Источник, питавший водоем живительной влагой, высох, и зеленоватой жижи с каждым днем становилось все меньше; теперь она была такой теплой, что Ягуай ходил купаться только по утрам, даже если и встречал следы хорьков, агути и других грызунов, которые стали появляться у водоема, позабыв от засухи всякую осторожность.
После купания он возвращался домой и снова садился под деревом, подставляя грудь ветру, который дул все сильней и сильней. Температура, доходившая на рассвете до 15°, к двум часам пополудни подскакивала до 41°. Жара была такой невыносимой, что фокстерьеру приходилось пить каждые полчаса, отвоевывая это право у пчел и ос, которые, погибая от жажды, тучами обсыпали все ведра и лохани с водой. Куры, распластав крылья по земле, задыхались, лежа в густой тени банановой рощи за увитой плющом беседкой, не решаясь ступить на раскаленный песок, залитый солнцем, лучи которого мгновенно убивали больших рыжих муравьев.

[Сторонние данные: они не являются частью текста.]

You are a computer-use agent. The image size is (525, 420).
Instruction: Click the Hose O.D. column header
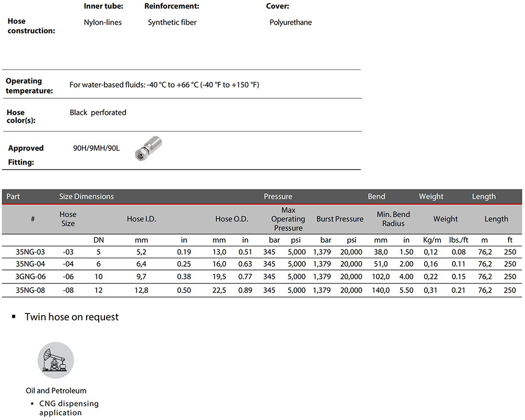pos(232,219)
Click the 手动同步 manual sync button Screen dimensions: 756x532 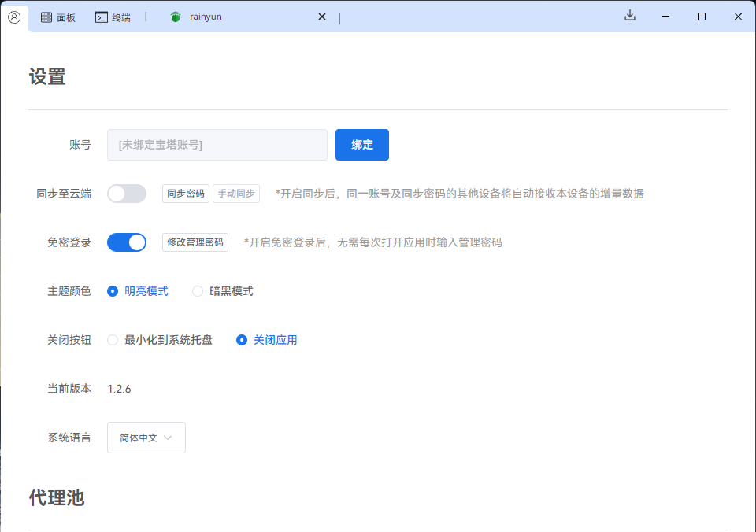click(235, 193)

Все вокруг, куда только хватало взгляда фокстерьера: и покрытое вулканическим шлаком плато, и темные глыбы железняка, и сама сельва, — плясало в одуряющем, знойном мареве. На западе, в глубине лесистой долины, стиснутая отрогами гор, поблескивала цинковая гладь Параны, мертвая в эти часы и оживающая после полудня, когда спадала жара. К вечеру горизонт, подернутый легкой дымкой, затягивала, плотная молочная пелена, в волнах которой, окруженное ровным, кровавым венцом, плавало заходящее над рекой солнце. Ветер постепенно стихал, и наступала удушливая тишина; черные, неподвижные силуэты пальм на фоне залитой рубиновым светом реки придавали окружающему ландшафту какой-то мрачный, фантастический колорит. И тогда на темном, безлюдном плато появлялась крошечная белая точка — это Ягуай выходил на прогулку.
Дни проходили за днями, похожие один на другой. Водоем фокстерьера высох, и неприятности, которых до сих пор избегал Ягуай, начались для него в тот же самый вечер.
Один из знакомых Купера, страстный охотник, любивший погонять по сельве татетов, уже давно просил одолжить ему белую собачонку. У него было три пса, хотя и весьма искусных в такого рода охоте, но со скверной привычкой — травить барсуков. Последнее обстоятельство чревато для охотника не только потерей драгоценного времени, но и более серьезными бедами: разъяренный барсук одним удачным ударом челюстей может смертельно ранить собаку, которая не сумела его схватить.
Этому человеку, по имени Фрагосо, однажды уже довелось увидеть фокстерьера в деле, когда тот ловко уложил на месте ирару, и он тогда же решил, что собачонка, наделенная особым даром в один миг перегрызать шейные позвонки, заслуживает самого глубокого уважения, несмотря на свой слишком короткий хвост. А посему он несколько раз подъезжал к Куперу с просьбой одолжить ему Ягуая.
— Я тебе натаскаю его что надо, хозяин, — говорил он.
— Успеется, — отвечал в таких случаях Купер.
Но в один из знойных, одуряющих дней, увидев Фрагосо, он вспомнил о просьбе и отдал собаку с условием, что тот обучит ее бегать по следу.
И Ягуаю действительно пришлось побегать, и гораздо больше, чем это мог представить себе сам Купер.
Фрагосо жил на левом берегу Ябебири; в октябре он посадил маниоку, еще не успевшую созреть, и полгектара маиса и бобов, которые целиком погибли от засухи. Это обстоятельство, очень существенное для охотника, весьма мало трогало Ягуая, постоянно занятого теперь мыслями о своем пропитании. И подумать только! У Купера он когда-то лениво вилял хвостом перед вареной картошкой, боясь обидеть хозяина, и задумчиво обнюхивал остатки рагу, не желая навсегда потерять благосклонность кухарки. Теперь же, в обеденные часы, бедняга униженно сидел перед столом Фрагосо, не спуская с него скорбного, влажного взгляда, и кончал тем, что вылизывал миски, уже отполированные до блеска его товарищами, в ожидании горсточки полусырого маиса, который им давался раз в день.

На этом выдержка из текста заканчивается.